What is the Thyroid?
The thyroid is a small gland located in the base of the neck. It is shaped like a butterfly and produces thyroid hormones. Thyroid hormones are very important because they influence how all other bodily cells, tissues and organs function. For instance, your heart, brain, liver and kidney all depend on the correct amount of thyroid hormone to do their jobs properly.
Thyroid dysfunction occurs when the thyroid produces either too much or too little thyroid hormone. This is a problem because it disrupts so many other functions in your body. If your thyroid is making too much hormone, the condition is called hyperthyroidism . Or, if it is producing too little hormone, you have hypothyroidism. Also, the thyroid can develop lumps called nodules. They’re usually not cancerous, but in some cases may be.
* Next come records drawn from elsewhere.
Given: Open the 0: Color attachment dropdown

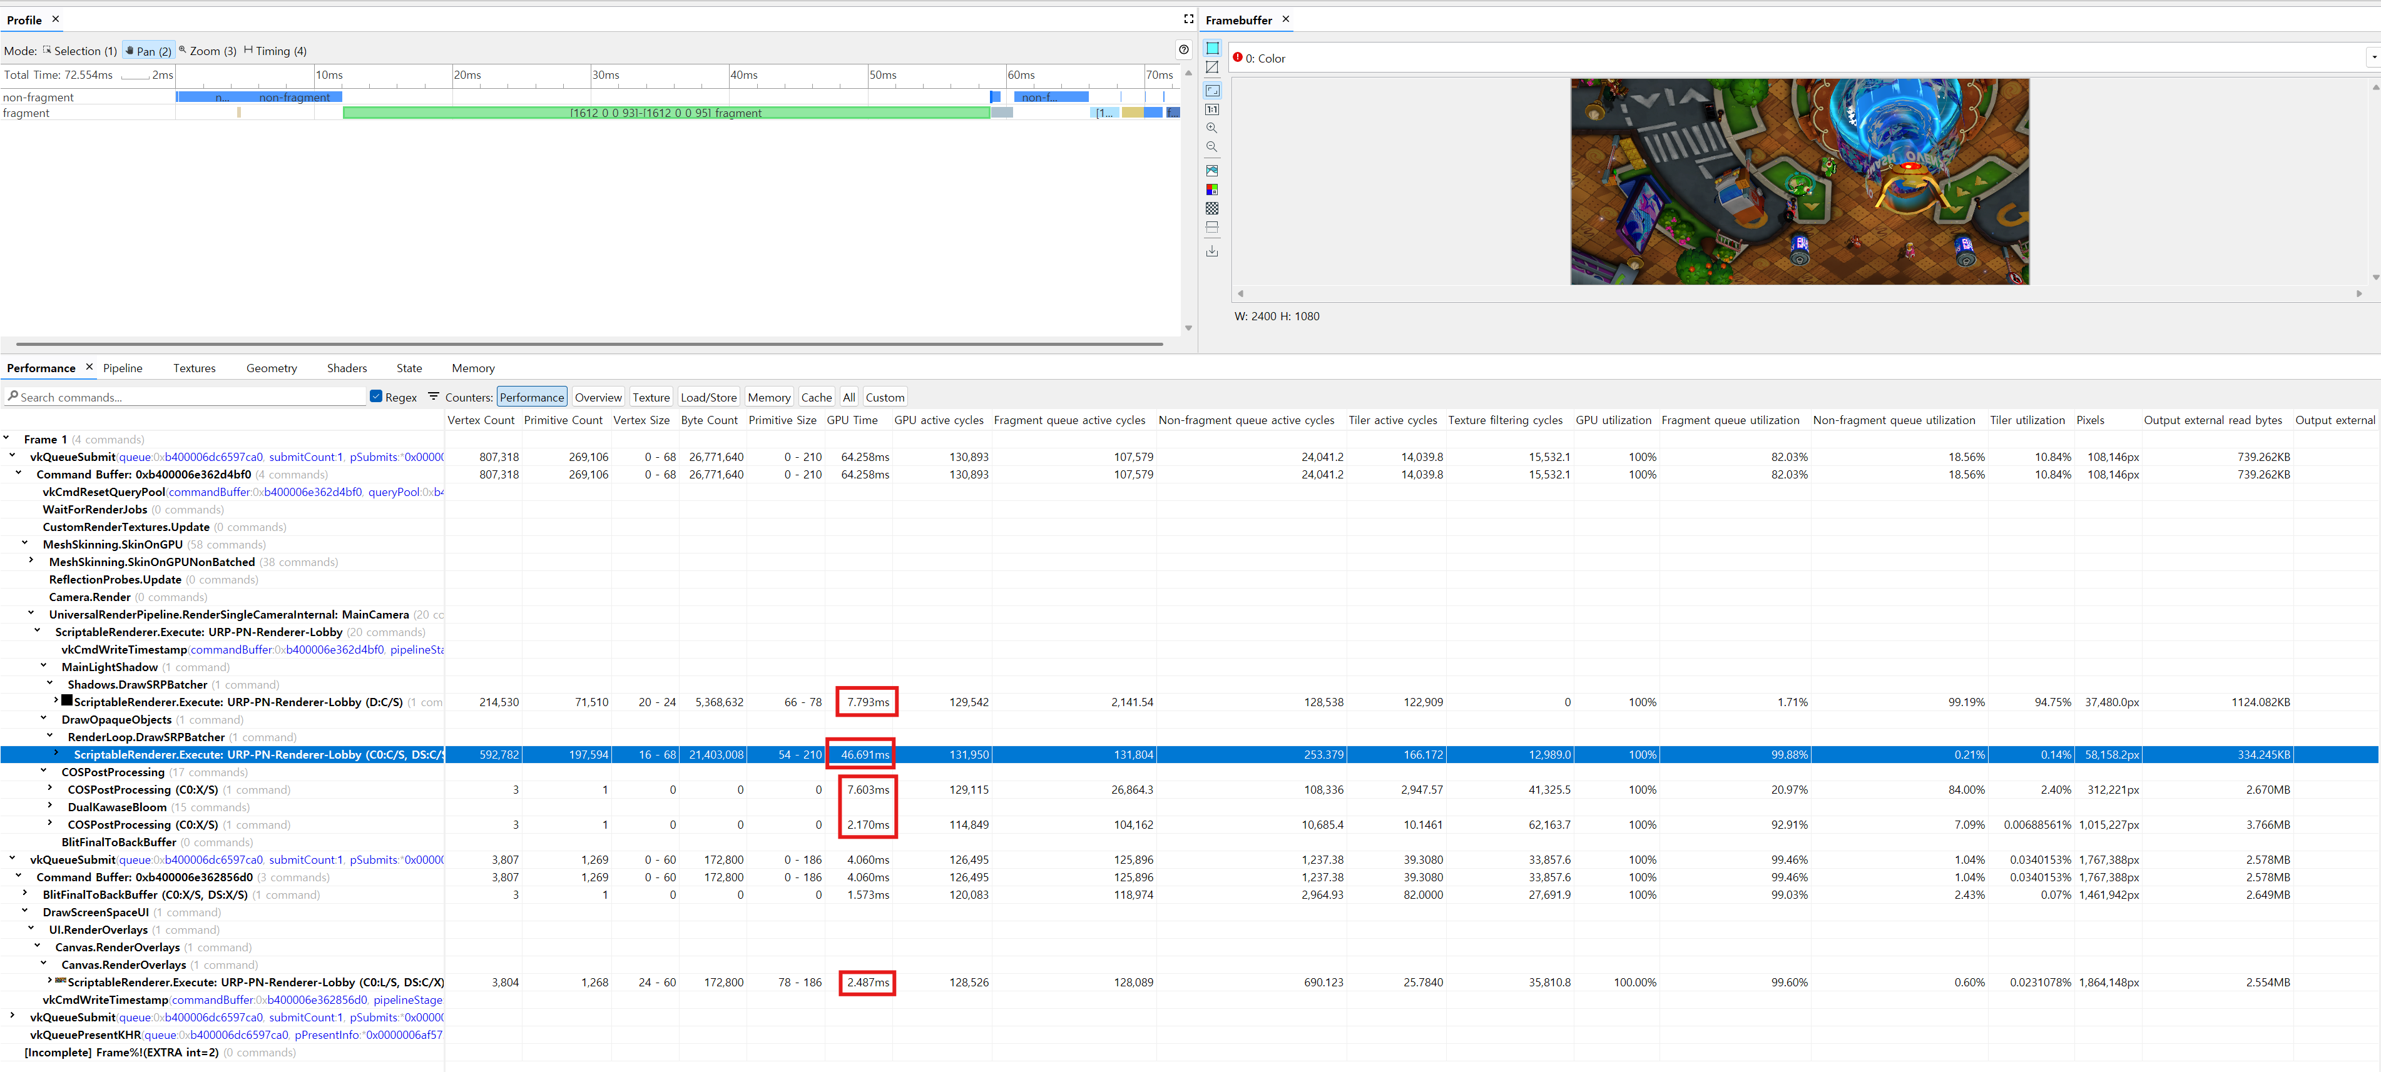Looking at the screenshot, I should coord(2372,57).
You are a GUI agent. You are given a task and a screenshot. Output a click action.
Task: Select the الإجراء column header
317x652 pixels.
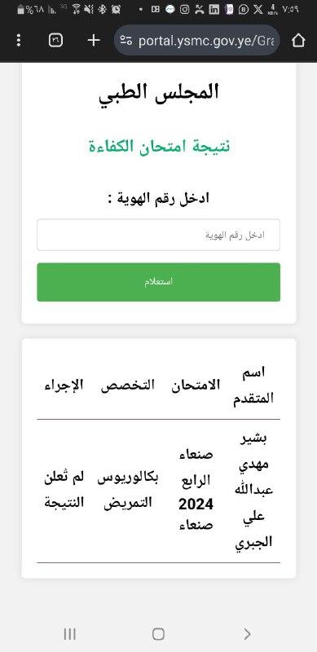(x=64, y=385)
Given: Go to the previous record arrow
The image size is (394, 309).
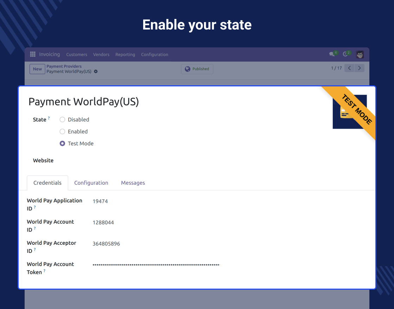Looking at the screenshot, I should [x=349, y=68].
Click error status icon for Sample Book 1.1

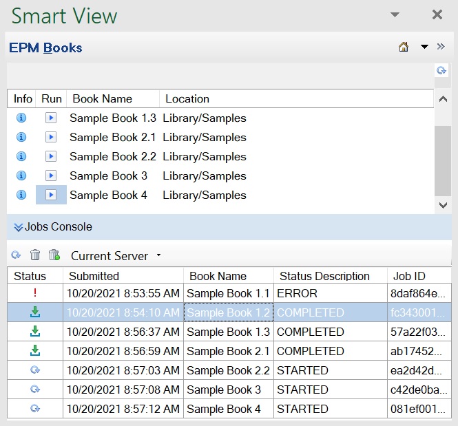point(35,293)
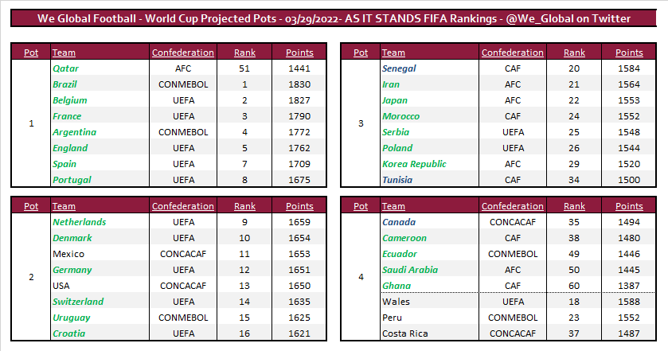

With about 60,000 new cases diagnosed every year in the United States, thyroid cancer has become more and more prevalent in the past few years and is now the most common endocrine malignancy. There are four types of thyroid cancer (papillary, follicular, medullary and anaplastic) each with their own incidence rate and prognosis. Papillary and follicular thyroid cancers are considered differentiated thyroid cancer (DTC). DTC is a common malignancy that comprises the majority (85–95%) of these cases. Although surgery is a widely accepted method of treatment for DTC, the extent of surgical management is still debated in many cases.
What is a Thyroid Screening?
A thyroid screening is a non-invasive procedure. First, your medical care provider may palpate (or feel) the neck for unusual lumps. If they find something unusual, they may administer or recommend an ultrasound examination. Following the ultrasound, if they find anything concerning, they may refer you for follow-up care. Consider talking to you doctor about having your thyroid screened if you have a known family history of thyroid cancer, exposure to radiation, or if you are a woman between the ages of 20 and 55.